Other than the previously approved increase in parking fees to $2.50 per hour, he said, the committee was not recommending any other changes in fees for the coming fiscal year. A second draft of the 2021 budget will be discussed at the committee’s next meeting.

• Kay Houston of the Women’s Civic Club of Bethany Beach presented a donation to the Town, part going to fund some of the floral plantings “that are gracing our lovely town every year,” she said, and part to fund a bench for the new museum, which is set to open soon.

“Those flowers — isn’t it amazing!” mused Councilman Joe Healy, as Houston noted the work of town horticulturalist Melinda Lindy.

“I look at it and I can’t believe it,” he continued.

“She is incredible,” Houston said of Lindy.

• Frye reported from the Fourth of July Parade Committee that the design of the 2020 parade fundraising shirts has been completed. The red shirts, to be available in long- and short-sleeved varieties, sport an image of the Town’s iconic boardwalk clock and the slogan, “The vision is clear, the message is timeless.” Bands are currently being lined up for this year’s parade.

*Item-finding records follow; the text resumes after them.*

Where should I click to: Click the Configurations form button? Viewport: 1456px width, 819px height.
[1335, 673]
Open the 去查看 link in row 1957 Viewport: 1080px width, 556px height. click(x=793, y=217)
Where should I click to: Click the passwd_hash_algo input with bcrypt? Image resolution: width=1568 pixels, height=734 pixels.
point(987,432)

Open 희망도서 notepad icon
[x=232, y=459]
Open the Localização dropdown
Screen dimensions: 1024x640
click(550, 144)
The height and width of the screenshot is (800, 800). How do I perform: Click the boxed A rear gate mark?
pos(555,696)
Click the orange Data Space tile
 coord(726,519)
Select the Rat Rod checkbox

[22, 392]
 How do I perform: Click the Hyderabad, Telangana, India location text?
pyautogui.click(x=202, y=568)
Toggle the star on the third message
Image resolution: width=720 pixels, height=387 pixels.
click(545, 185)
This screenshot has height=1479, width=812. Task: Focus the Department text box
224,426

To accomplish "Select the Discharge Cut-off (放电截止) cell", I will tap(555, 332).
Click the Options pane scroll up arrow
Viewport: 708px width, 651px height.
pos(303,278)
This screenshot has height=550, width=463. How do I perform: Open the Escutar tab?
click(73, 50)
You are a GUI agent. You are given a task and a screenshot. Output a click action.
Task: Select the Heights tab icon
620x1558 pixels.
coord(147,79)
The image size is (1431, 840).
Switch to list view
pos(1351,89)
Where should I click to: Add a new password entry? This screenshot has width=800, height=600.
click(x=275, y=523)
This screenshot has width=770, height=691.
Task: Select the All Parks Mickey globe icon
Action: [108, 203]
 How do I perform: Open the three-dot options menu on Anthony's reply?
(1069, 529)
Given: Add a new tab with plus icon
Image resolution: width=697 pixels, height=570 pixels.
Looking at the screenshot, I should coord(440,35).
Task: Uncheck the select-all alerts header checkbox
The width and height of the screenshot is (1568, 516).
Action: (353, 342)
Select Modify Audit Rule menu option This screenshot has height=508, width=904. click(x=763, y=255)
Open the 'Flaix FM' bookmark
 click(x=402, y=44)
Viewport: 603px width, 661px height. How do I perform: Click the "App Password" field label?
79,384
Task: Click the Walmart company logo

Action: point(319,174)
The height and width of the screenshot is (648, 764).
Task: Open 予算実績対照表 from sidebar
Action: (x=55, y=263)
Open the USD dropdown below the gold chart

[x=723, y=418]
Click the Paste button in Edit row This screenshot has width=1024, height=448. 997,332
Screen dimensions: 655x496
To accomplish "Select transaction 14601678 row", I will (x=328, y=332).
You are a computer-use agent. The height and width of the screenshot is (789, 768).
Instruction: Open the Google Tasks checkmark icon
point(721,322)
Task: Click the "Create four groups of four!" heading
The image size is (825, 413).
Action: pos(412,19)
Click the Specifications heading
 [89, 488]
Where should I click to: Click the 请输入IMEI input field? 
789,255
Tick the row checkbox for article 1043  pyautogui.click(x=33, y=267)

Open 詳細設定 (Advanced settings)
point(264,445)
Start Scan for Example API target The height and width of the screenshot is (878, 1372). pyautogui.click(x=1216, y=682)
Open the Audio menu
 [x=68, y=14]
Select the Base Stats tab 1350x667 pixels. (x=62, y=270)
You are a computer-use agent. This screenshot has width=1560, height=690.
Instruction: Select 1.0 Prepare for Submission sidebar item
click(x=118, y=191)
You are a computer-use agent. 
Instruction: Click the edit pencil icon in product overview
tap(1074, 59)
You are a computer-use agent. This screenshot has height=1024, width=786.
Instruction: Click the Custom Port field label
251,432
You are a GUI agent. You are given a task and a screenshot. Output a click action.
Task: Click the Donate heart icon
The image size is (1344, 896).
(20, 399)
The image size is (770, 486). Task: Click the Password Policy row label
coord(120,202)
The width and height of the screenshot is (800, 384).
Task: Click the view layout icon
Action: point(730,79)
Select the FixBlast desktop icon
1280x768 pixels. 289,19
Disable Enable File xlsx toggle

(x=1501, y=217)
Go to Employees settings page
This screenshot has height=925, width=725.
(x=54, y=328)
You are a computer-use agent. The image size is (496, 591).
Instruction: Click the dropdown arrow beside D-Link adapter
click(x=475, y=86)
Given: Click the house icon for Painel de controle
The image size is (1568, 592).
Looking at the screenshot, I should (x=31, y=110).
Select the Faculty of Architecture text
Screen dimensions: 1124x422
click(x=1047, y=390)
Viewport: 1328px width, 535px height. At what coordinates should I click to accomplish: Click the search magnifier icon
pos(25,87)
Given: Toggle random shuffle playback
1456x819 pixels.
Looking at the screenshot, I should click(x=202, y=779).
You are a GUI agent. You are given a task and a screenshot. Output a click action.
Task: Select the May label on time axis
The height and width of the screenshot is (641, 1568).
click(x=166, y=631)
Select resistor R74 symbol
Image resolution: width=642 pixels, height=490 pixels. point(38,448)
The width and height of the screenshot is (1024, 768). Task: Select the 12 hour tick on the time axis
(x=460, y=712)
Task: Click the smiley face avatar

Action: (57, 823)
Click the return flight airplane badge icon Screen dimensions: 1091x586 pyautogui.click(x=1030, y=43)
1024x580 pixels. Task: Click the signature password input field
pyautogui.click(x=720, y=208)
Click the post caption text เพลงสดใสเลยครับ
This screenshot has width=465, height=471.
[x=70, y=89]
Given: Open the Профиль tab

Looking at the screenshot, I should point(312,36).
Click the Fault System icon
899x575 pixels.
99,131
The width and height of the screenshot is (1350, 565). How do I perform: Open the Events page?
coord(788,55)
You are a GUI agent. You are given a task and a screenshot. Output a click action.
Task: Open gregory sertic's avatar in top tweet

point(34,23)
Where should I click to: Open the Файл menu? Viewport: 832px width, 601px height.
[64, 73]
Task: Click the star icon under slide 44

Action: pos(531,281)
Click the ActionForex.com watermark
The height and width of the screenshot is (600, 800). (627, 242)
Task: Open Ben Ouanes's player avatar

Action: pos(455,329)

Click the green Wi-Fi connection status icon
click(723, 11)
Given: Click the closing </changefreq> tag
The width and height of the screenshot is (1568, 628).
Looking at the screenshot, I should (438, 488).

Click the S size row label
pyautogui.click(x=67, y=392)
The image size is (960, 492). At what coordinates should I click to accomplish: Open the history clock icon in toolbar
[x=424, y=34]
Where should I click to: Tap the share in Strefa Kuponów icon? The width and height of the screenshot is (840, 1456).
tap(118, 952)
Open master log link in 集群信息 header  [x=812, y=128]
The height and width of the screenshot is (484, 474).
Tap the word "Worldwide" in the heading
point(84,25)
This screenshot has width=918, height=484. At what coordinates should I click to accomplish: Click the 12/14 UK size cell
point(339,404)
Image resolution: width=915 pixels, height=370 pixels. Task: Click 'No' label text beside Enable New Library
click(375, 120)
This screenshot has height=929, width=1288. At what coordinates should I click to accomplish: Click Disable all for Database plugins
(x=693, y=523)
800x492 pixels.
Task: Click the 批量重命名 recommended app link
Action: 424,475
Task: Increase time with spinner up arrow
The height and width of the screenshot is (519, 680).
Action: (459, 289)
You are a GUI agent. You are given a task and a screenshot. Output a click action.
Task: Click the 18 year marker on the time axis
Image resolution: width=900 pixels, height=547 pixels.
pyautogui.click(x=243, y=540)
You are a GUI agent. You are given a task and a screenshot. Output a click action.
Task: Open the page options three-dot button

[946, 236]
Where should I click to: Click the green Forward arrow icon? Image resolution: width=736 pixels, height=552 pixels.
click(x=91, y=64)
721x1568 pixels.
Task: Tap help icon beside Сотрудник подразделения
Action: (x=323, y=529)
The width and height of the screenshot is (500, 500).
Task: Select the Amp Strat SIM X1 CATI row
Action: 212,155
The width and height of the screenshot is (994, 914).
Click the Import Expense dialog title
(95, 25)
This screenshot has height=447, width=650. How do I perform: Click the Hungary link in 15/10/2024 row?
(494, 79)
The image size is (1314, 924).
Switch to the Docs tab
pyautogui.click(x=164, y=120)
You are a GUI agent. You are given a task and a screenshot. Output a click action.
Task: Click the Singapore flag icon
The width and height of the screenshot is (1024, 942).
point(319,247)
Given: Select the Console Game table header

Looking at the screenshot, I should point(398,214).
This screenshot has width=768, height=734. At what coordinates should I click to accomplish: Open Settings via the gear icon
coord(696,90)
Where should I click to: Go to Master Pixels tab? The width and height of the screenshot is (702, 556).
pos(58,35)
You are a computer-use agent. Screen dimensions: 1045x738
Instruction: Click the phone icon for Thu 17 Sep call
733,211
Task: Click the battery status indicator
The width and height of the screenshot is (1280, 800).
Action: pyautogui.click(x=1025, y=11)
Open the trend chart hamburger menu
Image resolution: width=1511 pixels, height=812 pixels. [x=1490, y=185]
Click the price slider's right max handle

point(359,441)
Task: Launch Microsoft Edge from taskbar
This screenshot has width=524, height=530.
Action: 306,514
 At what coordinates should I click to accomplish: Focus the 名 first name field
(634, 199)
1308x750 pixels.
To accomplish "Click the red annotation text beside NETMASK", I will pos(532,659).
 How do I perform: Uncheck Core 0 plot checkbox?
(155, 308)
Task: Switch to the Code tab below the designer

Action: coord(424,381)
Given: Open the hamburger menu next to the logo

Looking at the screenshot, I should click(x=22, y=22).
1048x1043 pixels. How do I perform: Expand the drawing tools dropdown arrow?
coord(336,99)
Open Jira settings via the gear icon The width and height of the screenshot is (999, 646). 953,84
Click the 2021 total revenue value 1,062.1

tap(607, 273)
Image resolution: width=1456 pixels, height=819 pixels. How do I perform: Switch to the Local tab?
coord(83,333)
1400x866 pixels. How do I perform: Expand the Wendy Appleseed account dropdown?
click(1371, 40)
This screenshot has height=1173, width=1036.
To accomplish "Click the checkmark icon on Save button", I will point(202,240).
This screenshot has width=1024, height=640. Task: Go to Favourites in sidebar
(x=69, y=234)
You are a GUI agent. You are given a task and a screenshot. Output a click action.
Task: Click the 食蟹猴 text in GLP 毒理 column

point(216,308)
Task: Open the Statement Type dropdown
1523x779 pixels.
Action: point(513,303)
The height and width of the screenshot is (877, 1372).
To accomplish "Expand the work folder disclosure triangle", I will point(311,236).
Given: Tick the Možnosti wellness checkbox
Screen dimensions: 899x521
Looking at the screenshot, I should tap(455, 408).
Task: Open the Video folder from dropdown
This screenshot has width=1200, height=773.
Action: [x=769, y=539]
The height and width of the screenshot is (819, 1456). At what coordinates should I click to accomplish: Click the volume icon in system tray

• Killmer appointed and the council unanimously approved a replacement for planning commissioner Jim Sirkis, who has resigned from the body due to plans to move outside the area. His replacement will be Kathleen Shorter, whom Killmer described as having “an excellent résumé. I think she will do very well at coming up to speed rapidly, and I like that there’s another woman on the Planning & Zoning Commission.

“I know her, and she is one marvelous individual,” added Healy. “It’s very heartening and nice to have her around.”

“I’m so happy that she’s joining us. She will definitely make a mark here in town,” Killmer continued.

“She’ll be a contributor,” Hardiman concluded.